- **Provided data**:
----
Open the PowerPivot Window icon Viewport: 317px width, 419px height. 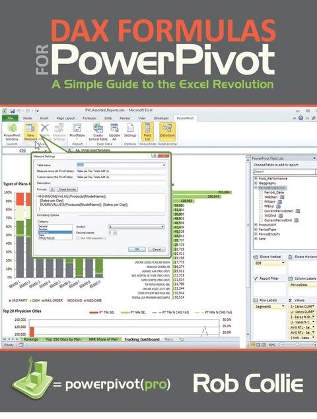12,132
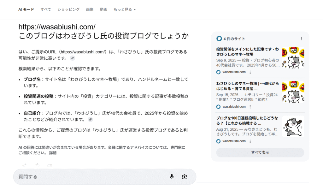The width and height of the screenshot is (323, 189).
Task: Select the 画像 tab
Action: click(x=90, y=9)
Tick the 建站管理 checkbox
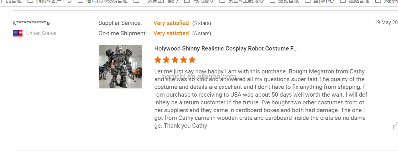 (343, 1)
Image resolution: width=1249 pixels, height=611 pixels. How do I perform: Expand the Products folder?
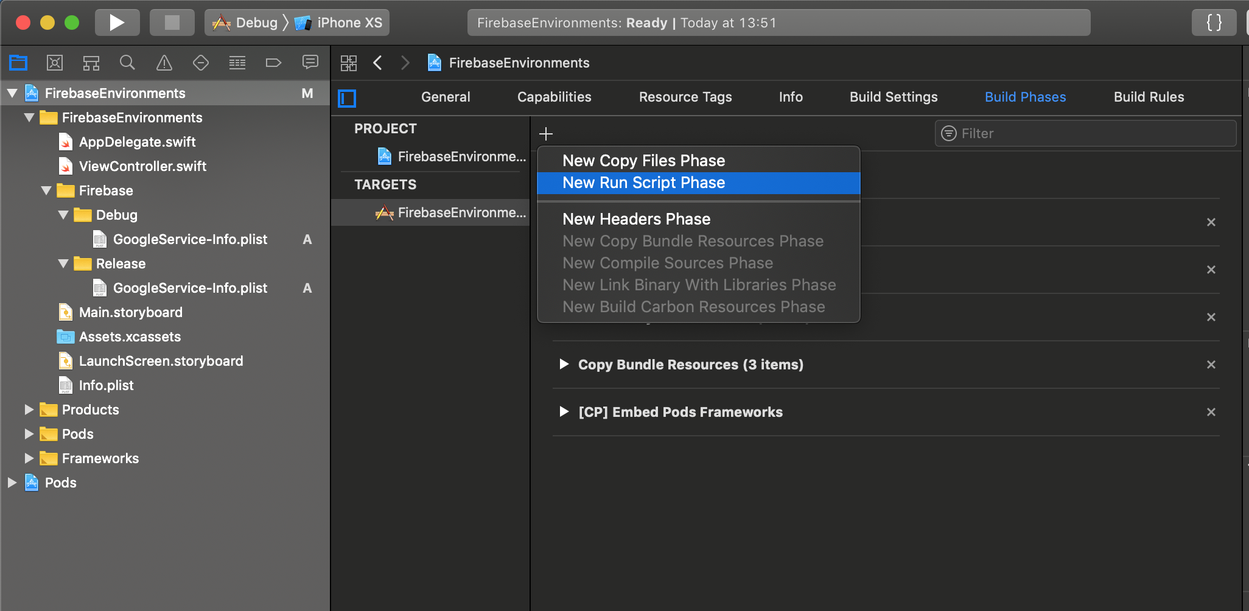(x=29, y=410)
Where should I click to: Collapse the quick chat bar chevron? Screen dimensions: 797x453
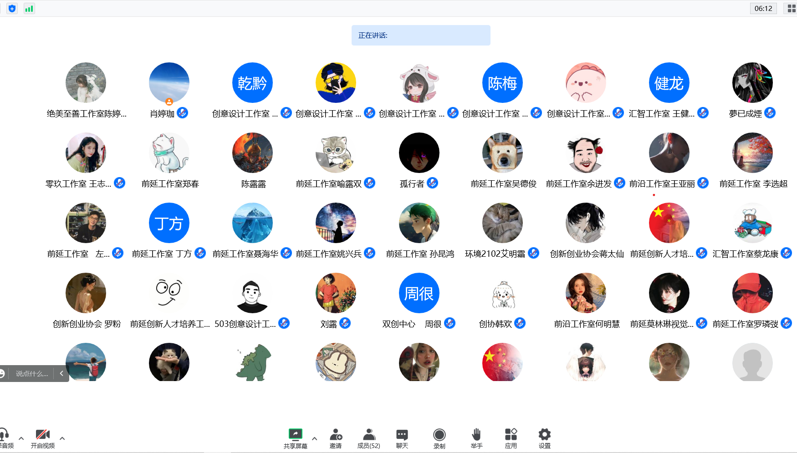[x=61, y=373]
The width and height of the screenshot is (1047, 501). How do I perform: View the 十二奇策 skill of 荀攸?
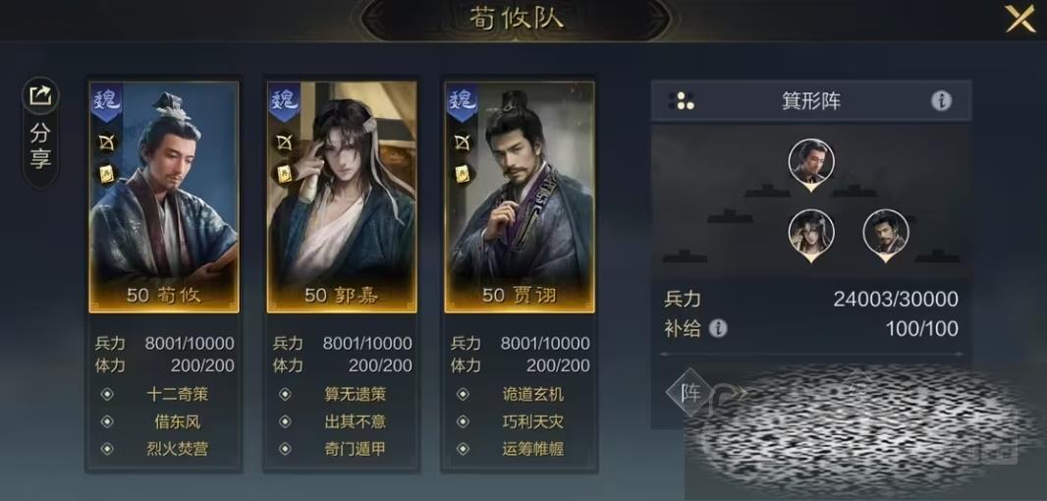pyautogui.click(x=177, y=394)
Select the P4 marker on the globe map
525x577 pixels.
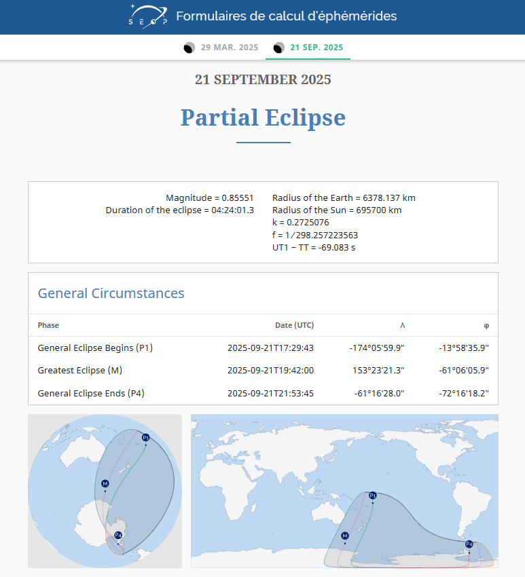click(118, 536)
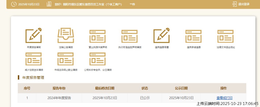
----
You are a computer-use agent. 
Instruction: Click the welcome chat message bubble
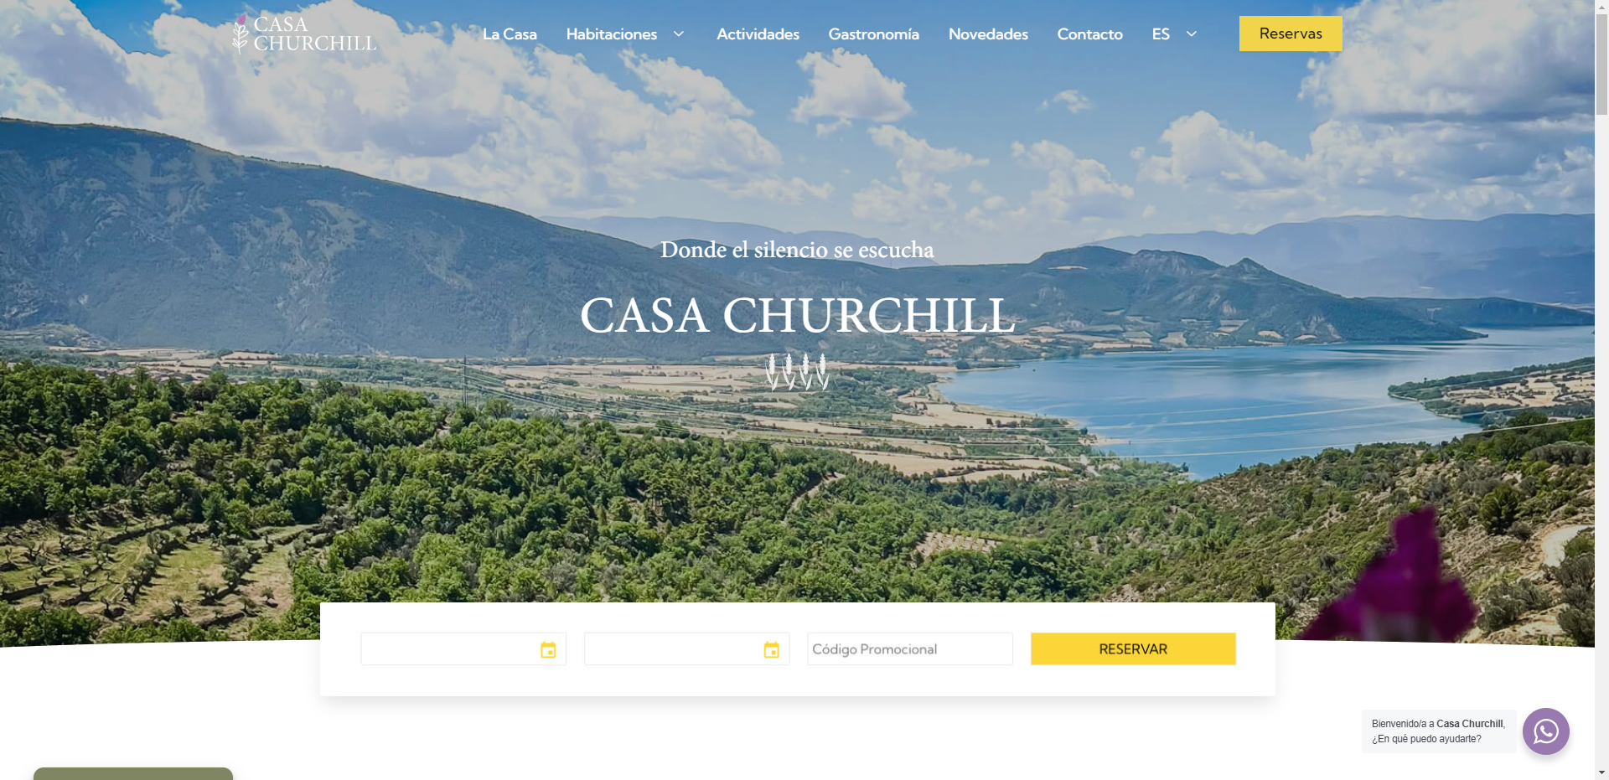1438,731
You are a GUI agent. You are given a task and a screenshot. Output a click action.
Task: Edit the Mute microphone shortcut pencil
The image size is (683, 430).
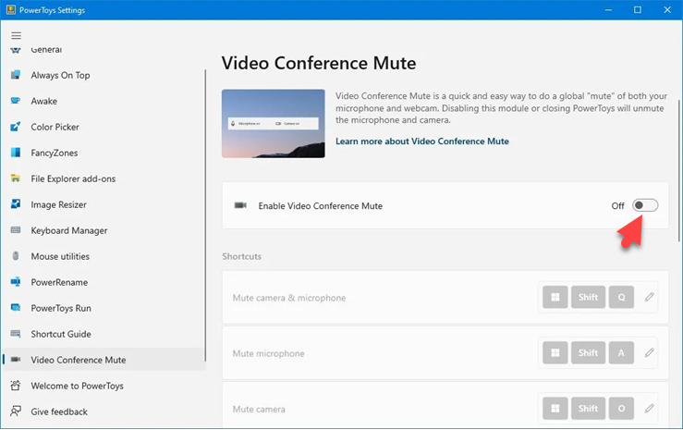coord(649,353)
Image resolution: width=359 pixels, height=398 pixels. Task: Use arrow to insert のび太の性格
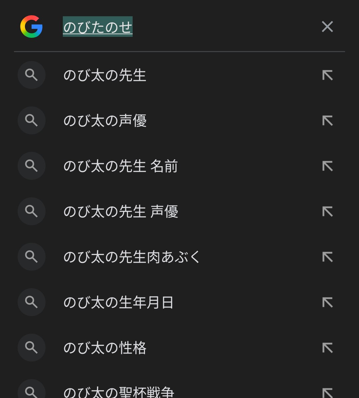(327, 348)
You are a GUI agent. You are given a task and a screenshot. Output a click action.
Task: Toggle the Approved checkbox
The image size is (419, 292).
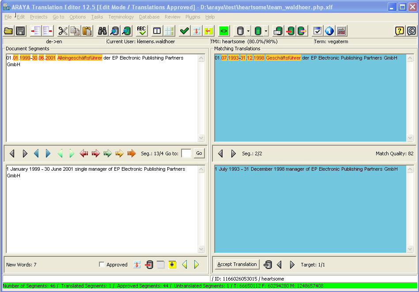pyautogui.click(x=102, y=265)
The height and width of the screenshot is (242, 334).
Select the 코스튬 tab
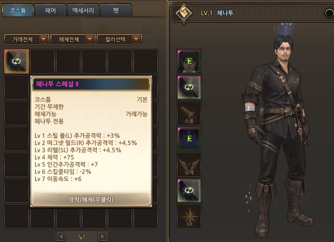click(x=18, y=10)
----
- **Exercise brief**:
Copy out the listing word for word, from the line containing "Image resolution: width=1249" through the line containing "click(118, 536)", both included. Omit the pictures.

- **Solution to this exercise**:
Image resolution: width=1249 pixels, height=611 pixels. How do I perform: Expand the Products folder?
(x=29, y=410)
Where should I click to: Collapse the quick chat bar chevron? Screen dimensions: 797x453
[x=61, y=373]
The width and height of the screenshot is (1047, 501). How do I perform: View the 十二奇策 skill of 荀攸?
pyautogui.click(x=177, y=394)
Select the P4 marker on the globe map
525x577 pixels.
click(118, 536)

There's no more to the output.